Methods inherited from class rita.RiObject
dispose, getId, getPApplet, nextId
 
Methods inherited from class java.lang.Object
equals, getClass, hashCode, notify, notifyAll, toString, wait, wait, wait
 

Constructor Detail

RiChunker

public RiChunker()
Invisible:

RiChunker

public RiChunker(processing.core.PApplet pApplet)
Method Detail

tagAndChunk

public java.lang.String tagAndChunk(java.lang.String sentence)
Performs pos-tagging (and word tokenizing) to prepare a sentence for chunking, then returns a String of chunks inline, in the following format(for input 'The boy ran over dog'):

(np The/dt boy/nn) (vp ran/vbd) (pp over/in) (np the/dt dog/nn)

Specified by:
tagAndChunk in interface RiChunkerIF

chunk

public java.lang.String chunk(java.lang.String[] arrayOfTokens,
                              java.lang.String[] arrayOfTags)
Use supplied part-of-speech tags to do chunking, then returning chunk data inline, in following format (for input 'The boy ran over dog'):

(np The/dt boy/nn) (vp ran/vbd) (pp over/in) (np the/dt dog/nn)

Specified by:
chunk in interface RiChunkerIF

chunk

public java.lang.String chunk(java.util.List listOfTokens,
                              java.util.List listOfTags)
Use supplied part-of-speech tags to do chunking, then returning chunk data inline, in following format (for input 'The boy ran over dog'):

(np The/dt boy/nn) (vp ran/vbd) (pp over/in) (np the/dt dog/nn)

Specified by:
chunk in interface RiChunkerIF

getAdjPhrases

public java.lang.String[] getAdjPhrases()

### Provided information

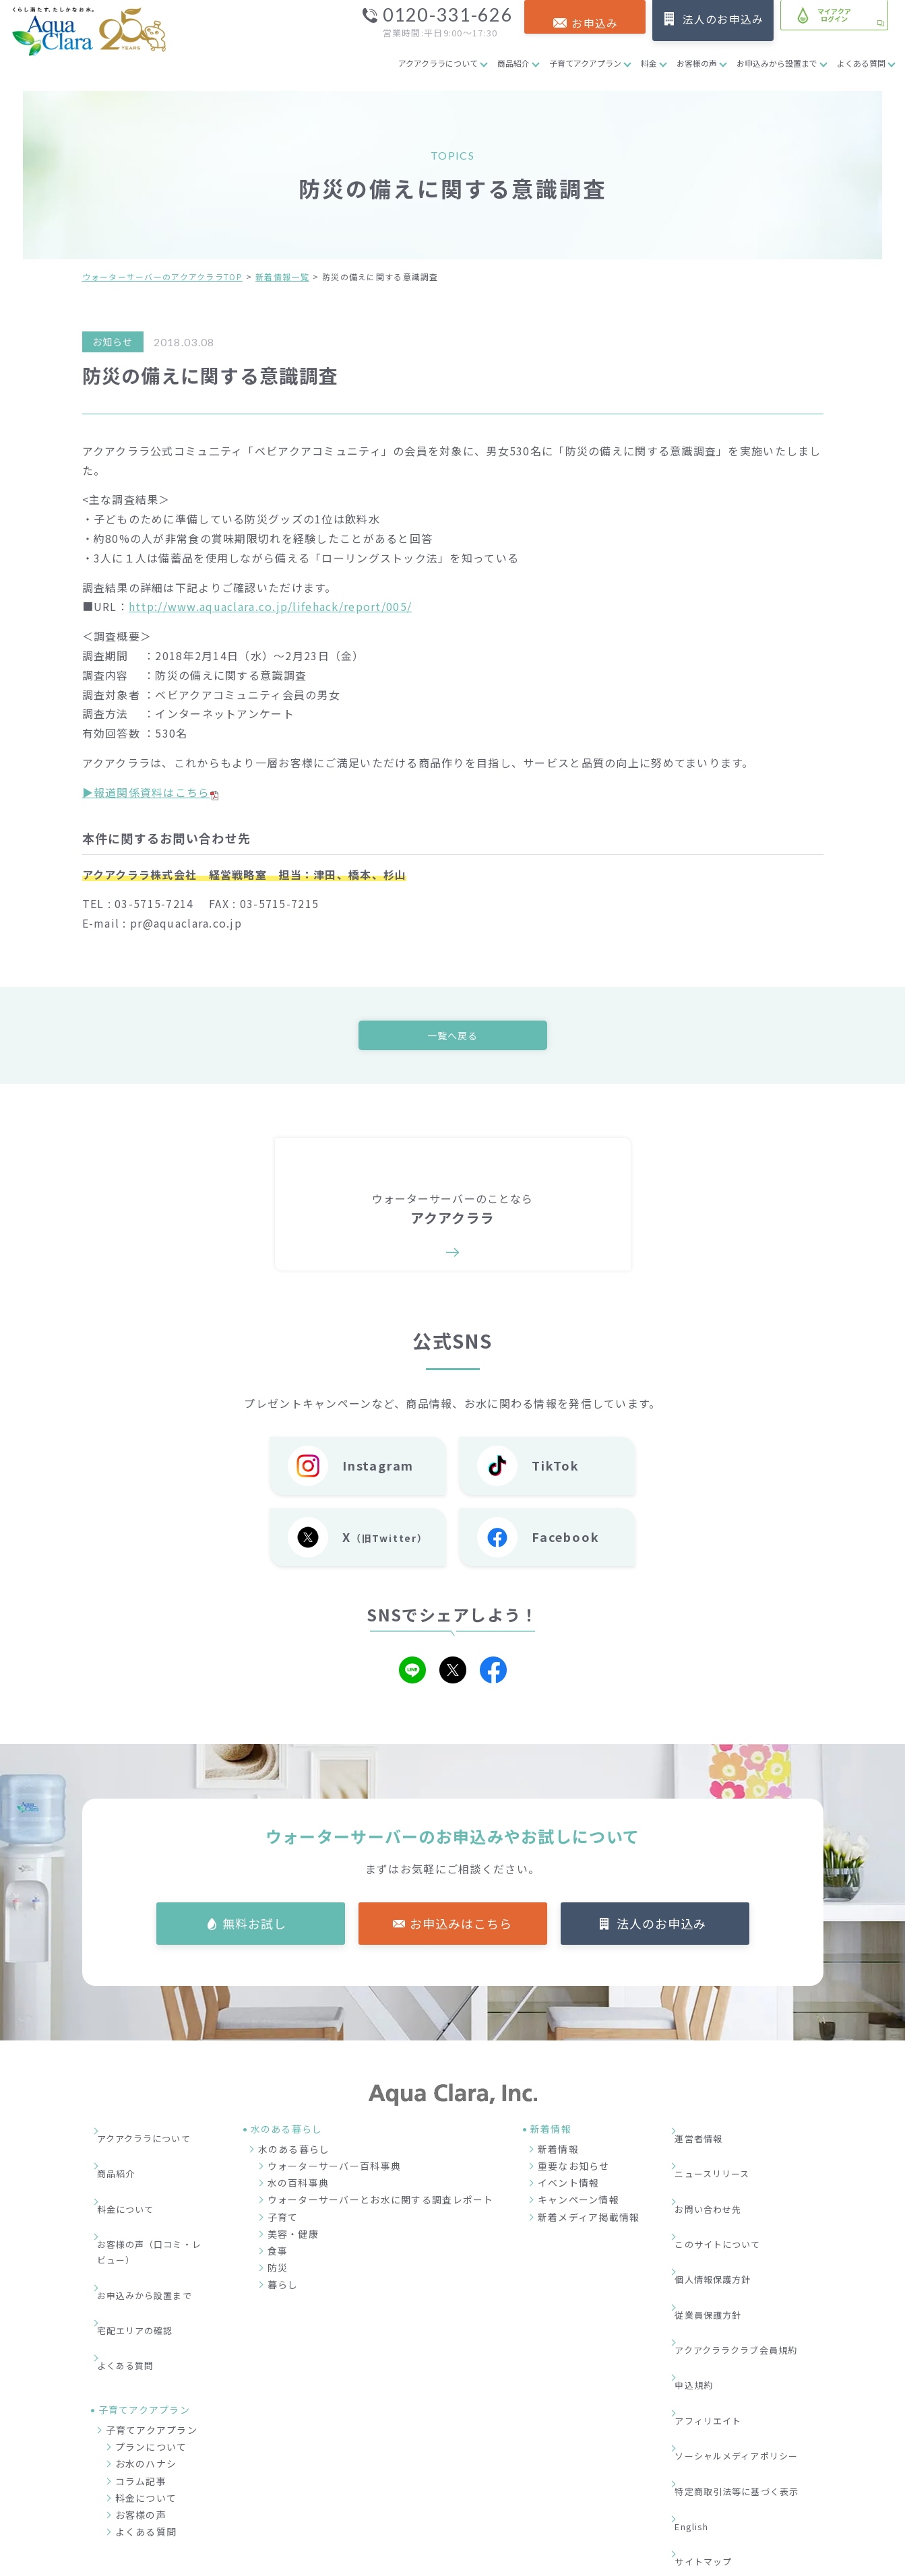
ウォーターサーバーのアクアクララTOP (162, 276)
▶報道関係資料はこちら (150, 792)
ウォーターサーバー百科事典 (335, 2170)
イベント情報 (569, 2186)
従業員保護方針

### Work to do
A: Please reproduce every line of the records word for word, omitting the pictures.
B: Carry on the RiChunker documentation from the point where it stops.
The RiChunker documentation and the records come from unrelated sources.

### The responses
A:
ウォーターサーバーのアクアクララTOP (162, 276)
▶報道関係資料はこちら (150, 792)
ウォーターサーバー百科事典 (335, 2170)
イベント情報 (569, 2186)
従業員保護方針

B:
Returns an array of adjective phrases found in the last chunking operation.

Specified by:
getAdjPhrases in interface RiChunkerIF

getAdvPhrases

public java.lang.String[] getAdvPhrases()
Returns an array of adverb phrases found in the last chunking operation.

Specified by:
getAdvPhrases in interface RiChunkerIF

getChunkData

public java.lang.String[] getChunkData()
Specified by:
getChunkData in interface RiChunkerIF
Invisible:

getNounPhrases

public java.lang.String[] getNounPhrases()
Returns an array of noun phrases found in the last chunking operation.

Specified by:
getNounPhrases in interface RiChunkerIF

getPrepPhrases

public java.lang.String[] getPrepPhrases()
Returns an array of prepositions found in the last chunking operation.

Specified by:
getPrepPhrases in interface RiChunkerIF

getVerbPhrases

public java.lang.String[] getVerbPhrases()
Returns the array of verb phrases found in the last chunking operation.

Specified by:
getVerbPhrases in interface RiChunkerIF

main

public static void main(java.lang.String[] args)